Why Should I Care about Solvability by Radicals?

Question

The Egyptians liked studying numbers in terms of Egyptian fractions. The Greeks liked straightedge and compass constructions. Both really liked rational numbers, especially the Pythagoreans before the proof of the existence of irrational numbers. Rational numbers are obviously very important, but knowledge of the existence of irrationals means they're held in slightly lower esteem today. Egyptian fractions became a mere novelty, and later straightedge and compass constructions met the same fate, although the focus in Europe and the Middle-East on Greek classics kept them alive much longer. They're just not particularly natural concepts. To me, solvability by radicals seems to belong with them. Before the Abel-Ruffini Theorem, it could have been a much more important concept, just like before the proof that $\sqrt{2}$ is irrational, rational numbers could have been somewhat more important.
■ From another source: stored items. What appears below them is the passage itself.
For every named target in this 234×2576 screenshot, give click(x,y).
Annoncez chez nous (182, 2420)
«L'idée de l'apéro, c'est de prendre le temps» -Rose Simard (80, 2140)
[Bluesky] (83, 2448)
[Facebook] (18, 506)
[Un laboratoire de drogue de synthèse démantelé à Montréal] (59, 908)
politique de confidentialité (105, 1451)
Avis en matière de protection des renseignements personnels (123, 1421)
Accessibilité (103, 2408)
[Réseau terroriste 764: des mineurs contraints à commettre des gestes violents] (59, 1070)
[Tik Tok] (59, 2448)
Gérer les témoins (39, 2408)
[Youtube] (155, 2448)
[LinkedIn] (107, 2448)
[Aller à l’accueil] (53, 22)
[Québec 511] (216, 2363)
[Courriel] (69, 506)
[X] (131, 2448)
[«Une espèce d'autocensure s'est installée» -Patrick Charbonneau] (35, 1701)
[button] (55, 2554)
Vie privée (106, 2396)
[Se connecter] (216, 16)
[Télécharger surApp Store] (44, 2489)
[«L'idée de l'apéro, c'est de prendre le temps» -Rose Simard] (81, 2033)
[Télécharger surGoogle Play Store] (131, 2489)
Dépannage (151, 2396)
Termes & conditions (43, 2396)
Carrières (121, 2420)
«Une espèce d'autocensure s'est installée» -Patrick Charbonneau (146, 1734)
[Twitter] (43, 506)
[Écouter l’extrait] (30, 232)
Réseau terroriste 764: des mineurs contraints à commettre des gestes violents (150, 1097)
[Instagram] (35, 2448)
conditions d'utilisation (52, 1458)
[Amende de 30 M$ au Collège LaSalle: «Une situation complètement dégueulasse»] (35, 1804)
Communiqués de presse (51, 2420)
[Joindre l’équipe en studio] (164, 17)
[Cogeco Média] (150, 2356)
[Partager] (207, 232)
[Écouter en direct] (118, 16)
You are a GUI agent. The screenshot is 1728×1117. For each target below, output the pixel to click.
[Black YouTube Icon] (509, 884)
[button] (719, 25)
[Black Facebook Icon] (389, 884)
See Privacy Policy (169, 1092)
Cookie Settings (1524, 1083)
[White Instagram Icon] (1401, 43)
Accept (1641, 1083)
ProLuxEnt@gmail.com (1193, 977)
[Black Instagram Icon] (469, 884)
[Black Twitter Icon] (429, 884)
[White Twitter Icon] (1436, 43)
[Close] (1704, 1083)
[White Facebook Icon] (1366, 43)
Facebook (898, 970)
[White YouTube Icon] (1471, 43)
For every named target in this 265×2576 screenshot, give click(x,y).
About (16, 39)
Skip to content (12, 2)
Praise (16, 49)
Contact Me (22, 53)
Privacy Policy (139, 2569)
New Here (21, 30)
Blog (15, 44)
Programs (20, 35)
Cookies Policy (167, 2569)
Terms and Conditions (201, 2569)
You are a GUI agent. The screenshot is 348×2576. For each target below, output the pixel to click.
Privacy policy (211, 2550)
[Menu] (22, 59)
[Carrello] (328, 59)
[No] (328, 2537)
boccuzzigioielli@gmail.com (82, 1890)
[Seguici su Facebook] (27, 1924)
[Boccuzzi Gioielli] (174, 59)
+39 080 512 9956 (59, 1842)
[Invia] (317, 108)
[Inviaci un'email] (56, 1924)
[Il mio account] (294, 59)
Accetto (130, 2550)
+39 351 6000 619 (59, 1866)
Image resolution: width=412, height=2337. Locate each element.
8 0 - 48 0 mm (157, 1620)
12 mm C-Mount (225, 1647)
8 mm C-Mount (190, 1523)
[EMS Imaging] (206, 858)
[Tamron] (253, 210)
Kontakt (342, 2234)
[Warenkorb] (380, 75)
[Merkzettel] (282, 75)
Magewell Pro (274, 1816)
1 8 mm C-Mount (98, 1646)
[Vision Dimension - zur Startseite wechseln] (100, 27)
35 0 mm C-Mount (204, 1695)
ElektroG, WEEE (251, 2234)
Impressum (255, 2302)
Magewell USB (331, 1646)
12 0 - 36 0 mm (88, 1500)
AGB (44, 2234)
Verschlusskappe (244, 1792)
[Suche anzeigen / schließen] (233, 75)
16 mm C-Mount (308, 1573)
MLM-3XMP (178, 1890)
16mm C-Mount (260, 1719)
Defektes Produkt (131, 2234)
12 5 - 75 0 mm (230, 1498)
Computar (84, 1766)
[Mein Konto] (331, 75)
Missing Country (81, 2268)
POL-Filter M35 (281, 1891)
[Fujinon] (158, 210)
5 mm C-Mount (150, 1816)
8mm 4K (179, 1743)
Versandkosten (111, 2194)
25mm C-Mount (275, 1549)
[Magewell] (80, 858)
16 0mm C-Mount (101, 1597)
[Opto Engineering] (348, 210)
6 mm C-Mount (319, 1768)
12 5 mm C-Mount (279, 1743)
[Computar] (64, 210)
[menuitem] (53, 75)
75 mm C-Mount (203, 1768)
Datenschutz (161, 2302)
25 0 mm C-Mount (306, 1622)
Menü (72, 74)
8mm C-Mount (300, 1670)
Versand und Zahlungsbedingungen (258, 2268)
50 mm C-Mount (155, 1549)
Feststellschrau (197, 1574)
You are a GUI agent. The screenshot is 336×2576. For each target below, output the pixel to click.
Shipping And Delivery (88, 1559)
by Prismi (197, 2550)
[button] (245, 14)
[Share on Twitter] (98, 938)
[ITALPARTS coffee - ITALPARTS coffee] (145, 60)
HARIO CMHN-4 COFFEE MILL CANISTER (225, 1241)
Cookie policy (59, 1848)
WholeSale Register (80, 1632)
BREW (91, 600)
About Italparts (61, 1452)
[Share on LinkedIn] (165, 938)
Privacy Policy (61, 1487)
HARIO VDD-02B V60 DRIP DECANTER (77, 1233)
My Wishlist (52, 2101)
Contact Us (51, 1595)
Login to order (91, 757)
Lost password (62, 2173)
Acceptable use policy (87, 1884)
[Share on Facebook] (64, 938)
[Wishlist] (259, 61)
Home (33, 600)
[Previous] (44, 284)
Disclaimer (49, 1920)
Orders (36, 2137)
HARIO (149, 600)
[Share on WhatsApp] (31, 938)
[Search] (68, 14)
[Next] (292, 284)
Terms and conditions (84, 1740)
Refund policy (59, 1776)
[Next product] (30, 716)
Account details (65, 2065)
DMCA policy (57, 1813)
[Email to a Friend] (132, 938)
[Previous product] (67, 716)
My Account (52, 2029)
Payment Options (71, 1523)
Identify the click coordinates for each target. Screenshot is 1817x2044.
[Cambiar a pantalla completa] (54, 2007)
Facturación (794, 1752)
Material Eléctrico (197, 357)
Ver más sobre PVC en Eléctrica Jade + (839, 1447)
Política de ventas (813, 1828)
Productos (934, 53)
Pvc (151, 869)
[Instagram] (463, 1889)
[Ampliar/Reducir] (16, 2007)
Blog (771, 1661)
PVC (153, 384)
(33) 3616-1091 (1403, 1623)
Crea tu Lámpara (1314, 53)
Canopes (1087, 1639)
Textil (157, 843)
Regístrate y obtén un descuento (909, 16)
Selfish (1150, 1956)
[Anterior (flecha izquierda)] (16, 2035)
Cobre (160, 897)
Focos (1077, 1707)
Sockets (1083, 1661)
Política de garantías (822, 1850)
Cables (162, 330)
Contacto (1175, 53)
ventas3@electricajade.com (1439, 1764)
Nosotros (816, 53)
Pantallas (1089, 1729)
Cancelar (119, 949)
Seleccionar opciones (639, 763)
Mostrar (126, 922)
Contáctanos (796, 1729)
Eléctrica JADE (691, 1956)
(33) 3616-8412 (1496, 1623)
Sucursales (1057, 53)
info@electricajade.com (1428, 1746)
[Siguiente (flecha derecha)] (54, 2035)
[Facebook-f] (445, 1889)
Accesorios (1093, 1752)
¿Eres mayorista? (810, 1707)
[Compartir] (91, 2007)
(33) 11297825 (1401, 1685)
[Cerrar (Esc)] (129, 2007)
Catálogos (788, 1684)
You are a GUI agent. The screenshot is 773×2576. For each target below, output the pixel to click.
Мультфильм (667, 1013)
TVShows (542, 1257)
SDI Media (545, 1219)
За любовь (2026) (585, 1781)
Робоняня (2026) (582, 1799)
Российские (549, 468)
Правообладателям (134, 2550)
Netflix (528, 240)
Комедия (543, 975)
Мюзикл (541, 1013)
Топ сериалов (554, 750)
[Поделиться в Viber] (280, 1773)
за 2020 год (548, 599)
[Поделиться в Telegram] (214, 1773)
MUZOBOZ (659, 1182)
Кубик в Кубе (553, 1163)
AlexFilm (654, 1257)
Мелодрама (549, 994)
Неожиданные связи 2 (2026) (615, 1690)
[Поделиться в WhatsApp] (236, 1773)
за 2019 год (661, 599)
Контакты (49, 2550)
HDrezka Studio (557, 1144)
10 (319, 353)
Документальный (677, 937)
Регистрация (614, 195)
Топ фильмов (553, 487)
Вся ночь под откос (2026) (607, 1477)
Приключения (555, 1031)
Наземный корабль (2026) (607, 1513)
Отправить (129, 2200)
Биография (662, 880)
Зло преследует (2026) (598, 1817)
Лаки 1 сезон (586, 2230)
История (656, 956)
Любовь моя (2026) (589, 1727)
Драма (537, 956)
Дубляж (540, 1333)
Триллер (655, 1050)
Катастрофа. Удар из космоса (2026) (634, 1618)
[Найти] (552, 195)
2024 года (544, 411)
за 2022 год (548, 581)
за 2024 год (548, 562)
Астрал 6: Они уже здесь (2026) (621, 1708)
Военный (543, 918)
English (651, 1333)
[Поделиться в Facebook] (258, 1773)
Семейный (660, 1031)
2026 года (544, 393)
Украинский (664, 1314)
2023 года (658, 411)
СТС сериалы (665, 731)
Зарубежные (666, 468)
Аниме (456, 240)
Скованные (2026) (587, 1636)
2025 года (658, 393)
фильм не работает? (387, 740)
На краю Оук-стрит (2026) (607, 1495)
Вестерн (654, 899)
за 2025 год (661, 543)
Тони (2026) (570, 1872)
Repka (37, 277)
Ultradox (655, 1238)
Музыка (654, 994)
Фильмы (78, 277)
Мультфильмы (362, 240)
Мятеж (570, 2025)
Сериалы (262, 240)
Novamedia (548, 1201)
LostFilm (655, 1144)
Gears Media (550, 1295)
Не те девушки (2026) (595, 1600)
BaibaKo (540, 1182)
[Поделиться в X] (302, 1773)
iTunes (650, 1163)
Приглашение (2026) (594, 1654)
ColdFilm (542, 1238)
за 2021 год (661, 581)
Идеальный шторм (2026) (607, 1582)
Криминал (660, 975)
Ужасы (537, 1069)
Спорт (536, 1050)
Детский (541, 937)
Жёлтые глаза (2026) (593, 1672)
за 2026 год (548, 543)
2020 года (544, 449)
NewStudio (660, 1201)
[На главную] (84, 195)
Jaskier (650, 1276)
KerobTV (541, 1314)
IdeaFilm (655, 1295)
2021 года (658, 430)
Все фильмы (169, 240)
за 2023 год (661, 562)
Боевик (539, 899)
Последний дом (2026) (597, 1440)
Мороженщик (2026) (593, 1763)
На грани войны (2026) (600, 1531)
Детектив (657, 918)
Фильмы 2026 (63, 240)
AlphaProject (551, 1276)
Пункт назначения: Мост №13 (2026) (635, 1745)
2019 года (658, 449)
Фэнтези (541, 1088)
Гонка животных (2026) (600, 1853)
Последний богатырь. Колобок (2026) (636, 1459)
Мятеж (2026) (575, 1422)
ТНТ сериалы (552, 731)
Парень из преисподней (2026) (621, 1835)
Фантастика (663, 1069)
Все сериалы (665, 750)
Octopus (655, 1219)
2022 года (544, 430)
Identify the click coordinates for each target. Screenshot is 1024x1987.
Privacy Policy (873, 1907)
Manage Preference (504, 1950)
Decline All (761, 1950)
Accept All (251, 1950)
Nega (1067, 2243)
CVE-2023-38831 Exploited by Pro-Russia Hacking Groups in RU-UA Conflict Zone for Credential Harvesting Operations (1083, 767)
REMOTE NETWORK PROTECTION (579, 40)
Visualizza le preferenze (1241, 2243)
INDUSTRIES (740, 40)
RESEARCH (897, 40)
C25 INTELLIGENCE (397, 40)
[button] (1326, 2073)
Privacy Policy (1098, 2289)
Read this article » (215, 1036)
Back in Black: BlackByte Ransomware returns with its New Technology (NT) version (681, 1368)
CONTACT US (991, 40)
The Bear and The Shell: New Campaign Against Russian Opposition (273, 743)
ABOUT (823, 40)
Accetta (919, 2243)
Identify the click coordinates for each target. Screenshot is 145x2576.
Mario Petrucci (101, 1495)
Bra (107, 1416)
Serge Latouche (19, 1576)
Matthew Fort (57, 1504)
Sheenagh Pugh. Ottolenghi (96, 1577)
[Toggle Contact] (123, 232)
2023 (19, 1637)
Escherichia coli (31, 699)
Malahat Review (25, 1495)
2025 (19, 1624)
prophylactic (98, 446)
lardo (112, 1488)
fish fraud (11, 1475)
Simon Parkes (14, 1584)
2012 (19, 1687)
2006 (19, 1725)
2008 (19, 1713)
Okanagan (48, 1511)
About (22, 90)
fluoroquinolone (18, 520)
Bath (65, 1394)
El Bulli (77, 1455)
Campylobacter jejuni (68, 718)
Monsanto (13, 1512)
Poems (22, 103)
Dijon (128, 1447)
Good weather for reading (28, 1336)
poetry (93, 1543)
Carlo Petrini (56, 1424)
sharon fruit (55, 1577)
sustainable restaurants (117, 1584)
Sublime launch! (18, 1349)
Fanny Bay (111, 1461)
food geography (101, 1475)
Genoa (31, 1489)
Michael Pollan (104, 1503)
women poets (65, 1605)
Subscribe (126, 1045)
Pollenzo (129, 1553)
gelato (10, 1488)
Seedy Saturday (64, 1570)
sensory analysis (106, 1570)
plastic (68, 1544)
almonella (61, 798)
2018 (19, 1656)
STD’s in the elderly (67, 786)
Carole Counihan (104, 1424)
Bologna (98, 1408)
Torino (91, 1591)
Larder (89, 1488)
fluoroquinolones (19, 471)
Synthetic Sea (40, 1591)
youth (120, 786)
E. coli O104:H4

But without a statement like the negation of the Abel-Ruffini Theorem, solvability by radicals seems completely unmotivated. Studying it has certainly given us many important, natural constructs, but that doesn't make it important by itself; part of being natural is showing up in many places, so if we hadn't studied solvability by radicals, we'd have come across Galois Theory some other way, and indeed we did, with ruler and straight-edge constructions. So I'd like to know reasons that people would be interested in solvability by radicals, or indeed solvability of groups, for their own sake.

Answer 1

The "simplest" operations are addition, multiplication, taking powers of numbers and their "inverses" (e.g. subtraction, division, and taking roots). It's always been nice to express roots in terms of these intuitive processes, and they are moreover all readily computable e.g. roots by power series.